During October, a couple of borrowers paid off their loans early, so I’ve re-deployed that cash (along with some additional funds that I’ve added to my account). At the end of the month, I had 148 active loans with a net annualized return of 11.82%.

From here on out, I’m planning more of the same… I’ll be steadily adding money every month, and reinvesting the repayments as they come in. If you’ve been investing with Lending Club, I’d love for you to share your experiences in the comments section, below.

34 Responses to “Lending Club Update – October 2009 Performance”

  1. Anonymous

    I just wanted to thank Larry F and Bog J and others for thewir information on Lendig Club. Yuo have been very helpful. UIt seems that not only is Lendign Club very professional, many of its investors are as well( Nickel included!)
    Tim At Smile-Therapy.com

  2. Anonymous

    Indeed, I’ve noticed that many borrowers are not respnding to their/my questions. The way I see it, if they don’t respond and I’m not happy, I don’t invest. But, as you noticed, those same Notes are receiving 100% funding. I suspect it has to do with the slim pickings, where lenders are anxious to get invested since Notes are being fulfilled in as little as a week.

  3. Anonymous

    Has anyone else noticed that many borrowers are not answering questions posed by lenders? I think LC’s warning not to disclose personal info may be responsible for the decline. It amazes me that some borrowers, many who haven’t provided the slightest hint as to what the money will be used for, eventually get fully funded. My feeling is that if a borrower won’t answer non personal questions generic to their loan, they won’t reply to an email or phone call from collections either.
    I also think that LC does a disservice when the loan info says “No questions yet” even when one has asked a question of the borrower. The accurate reporting should be “No answer yet.” I believe this is misleading on LC’s part and could become a liability to them.

  4. Anonymous

    Notes WILL default. However, you can study Lending Club’s stats here… https://www.lendingclub.com/info/demand-and-credit-profile.action and minimize your risk.

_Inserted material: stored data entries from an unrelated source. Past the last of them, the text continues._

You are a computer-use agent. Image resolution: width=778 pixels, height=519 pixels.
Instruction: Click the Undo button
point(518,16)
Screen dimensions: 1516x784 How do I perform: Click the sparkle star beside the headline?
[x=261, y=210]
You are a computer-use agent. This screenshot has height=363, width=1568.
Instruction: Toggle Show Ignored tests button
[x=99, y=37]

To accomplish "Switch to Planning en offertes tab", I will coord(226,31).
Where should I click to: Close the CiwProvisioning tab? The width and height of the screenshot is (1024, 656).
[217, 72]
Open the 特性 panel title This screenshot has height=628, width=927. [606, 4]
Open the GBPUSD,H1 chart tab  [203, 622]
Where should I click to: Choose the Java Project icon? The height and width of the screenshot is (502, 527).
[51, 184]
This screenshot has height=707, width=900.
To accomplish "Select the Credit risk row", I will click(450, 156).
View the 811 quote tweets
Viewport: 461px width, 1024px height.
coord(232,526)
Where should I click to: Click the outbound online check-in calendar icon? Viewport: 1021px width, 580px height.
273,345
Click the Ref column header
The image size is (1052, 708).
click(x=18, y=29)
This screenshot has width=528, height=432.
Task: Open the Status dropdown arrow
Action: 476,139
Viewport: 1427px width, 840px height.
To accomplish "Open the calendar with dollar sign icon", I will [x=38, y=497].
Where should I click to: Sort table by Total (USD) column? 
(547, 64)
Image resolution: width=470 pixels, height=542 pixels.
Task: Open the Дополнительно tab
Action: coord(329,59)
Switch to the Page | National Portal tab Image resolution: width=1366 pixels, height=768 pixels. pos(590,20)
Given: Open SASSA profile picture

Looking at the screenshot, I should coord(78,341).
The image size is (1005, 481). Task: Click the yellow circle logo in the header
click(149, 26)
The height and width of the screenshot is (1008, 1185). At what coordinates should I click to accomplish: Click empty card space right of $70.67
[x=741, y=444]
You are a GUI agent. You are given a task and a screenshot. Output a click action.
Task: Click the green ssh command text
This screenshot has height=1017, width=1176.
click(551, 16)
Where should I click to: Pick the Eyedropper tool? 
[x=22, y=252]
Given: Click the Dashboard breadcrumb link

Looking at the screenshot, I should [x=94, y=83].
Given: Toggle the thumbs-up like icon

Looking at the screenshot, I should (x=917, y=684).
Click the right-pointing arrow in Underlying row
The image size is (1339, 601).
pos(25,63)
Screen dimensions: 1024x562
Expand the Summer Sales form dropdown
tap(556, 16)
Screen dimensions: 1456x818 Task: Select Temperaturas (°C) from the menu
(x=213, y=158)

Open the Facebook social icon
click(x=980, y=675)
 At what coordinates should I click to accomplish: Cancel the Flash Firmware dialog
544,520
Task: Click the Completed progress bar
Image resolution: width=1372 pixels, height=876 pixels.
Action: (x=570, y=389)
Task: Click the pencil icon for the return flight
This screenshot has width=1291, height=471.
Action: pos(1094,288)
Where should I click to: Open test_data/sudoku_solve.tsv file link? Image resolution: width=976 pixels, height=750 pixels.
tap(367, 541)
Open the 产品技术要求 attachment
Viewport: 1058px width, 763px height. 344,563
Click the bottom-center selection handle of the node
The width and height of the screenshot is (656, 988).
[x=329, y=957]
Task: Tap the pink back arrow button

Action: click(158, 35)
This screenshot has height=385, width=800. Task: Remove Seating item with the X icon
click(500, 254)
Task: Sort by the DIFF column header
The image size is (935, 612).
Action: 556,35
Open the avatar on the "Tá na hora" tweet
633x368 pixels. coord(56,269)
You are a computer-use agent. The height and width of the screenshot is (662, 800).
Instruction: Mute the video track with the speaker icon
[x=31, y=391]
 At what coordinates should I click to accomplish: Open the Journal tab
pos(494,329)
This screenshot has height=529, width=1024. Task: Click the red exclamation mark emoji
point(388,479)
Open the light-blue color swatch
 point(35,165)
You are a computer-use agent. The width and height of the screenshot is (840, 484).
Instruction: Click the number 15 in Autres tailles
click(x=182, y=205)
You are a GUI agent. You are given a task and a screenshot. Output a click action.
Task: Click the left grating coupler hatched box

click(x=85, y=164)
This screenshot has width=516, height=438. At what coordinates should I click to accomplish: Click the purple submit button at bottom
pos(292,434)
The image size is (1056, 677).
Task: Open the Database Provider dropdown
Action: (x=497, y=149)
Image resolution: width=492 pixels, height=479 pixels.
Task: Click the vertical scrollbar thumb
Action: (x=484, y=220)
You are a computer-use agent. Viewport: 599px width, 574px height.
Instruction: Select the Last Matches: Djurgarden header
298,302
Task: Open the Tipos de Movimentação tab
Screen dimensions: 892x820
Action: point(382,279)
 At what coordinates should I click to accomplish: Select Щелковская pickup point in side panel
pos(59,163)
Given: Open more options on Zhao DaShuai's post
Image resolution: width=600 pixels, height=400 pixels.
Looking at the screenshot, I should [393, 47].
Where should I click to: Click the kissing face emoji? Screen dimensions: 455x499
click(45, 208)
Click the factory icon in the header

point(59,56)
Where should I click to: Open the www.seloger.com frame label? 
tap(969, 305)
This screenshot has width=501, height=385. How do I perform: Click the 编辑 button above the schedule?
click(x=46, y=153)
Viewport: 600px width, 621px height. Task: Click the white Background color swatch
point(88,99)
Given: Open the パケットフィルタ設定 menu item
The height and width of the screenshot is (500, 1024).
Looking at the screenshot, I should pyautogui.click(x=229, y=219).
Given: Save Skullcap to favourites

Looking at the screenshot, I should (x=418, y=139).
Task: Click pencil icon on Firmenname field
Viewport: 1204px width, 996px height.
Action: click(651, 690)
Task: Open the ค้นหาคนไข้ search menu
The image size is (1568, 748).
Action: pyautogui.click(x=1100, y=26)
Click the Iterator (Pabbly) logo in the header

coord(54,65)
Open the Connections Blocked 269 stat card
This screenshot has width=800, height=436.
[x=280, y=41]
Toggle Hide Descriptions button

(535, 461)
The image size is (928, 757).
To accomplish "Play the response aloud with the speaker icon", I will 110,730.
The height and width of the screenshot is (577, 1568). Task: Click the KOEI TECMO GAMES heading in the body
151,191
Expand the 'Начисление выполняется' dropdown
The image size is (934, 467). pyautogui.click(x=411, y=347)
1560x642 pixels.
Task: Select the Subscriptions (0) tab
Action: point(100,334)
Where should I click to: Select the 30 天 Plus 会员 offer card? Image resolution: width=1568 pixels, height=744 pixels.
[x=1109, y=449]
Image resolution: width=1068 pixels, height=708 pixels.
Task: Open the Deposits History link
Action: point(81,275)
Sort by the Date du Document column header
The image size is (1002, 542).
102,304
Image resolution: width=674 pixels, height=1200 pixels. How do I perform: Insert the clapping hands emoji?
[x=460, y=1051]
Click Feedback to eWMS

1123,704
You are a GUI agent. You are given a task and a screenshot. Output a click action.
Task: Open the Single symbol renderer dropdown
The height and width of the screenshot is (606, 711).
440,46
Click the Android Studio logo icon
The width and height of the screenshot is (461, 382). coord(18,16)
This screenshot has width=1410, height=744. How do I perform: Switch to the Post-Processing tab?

    As you might expect, the lower the return, the lower the risk. For example, investing in Notes under 8% provides a very low risk (0.16%). Investing in Notes over 16% have a much higher risk where you CAN plan on having 1 in 12 Notes go bad. And, if they do go bad, Lending Club pursues the borrower like a bank and even makes arrangements where they can pay less for awhile to get them over a hump.

    Further, if you do see a change in FICO score on a Note (which is monitored regularly), you can sell it via FOLIOfn and make a small profit or take a small loss. You don’t have to lose your entire investment.

    If you just invest and don’t monitor and manage your account, you will likely be close to the stats. You can do much better by staying on top of your account.

  5. Anonymous

    Thank you for the good comments.

    However when investing arent you betting that a certain PERCENTAGE of loans will go bad, so that if I write 80 loans and say 10% go bad thats 8 out of the 80 that will go bad( like the 2 out of 20)…. or is that just not likely at all here at Lending Club?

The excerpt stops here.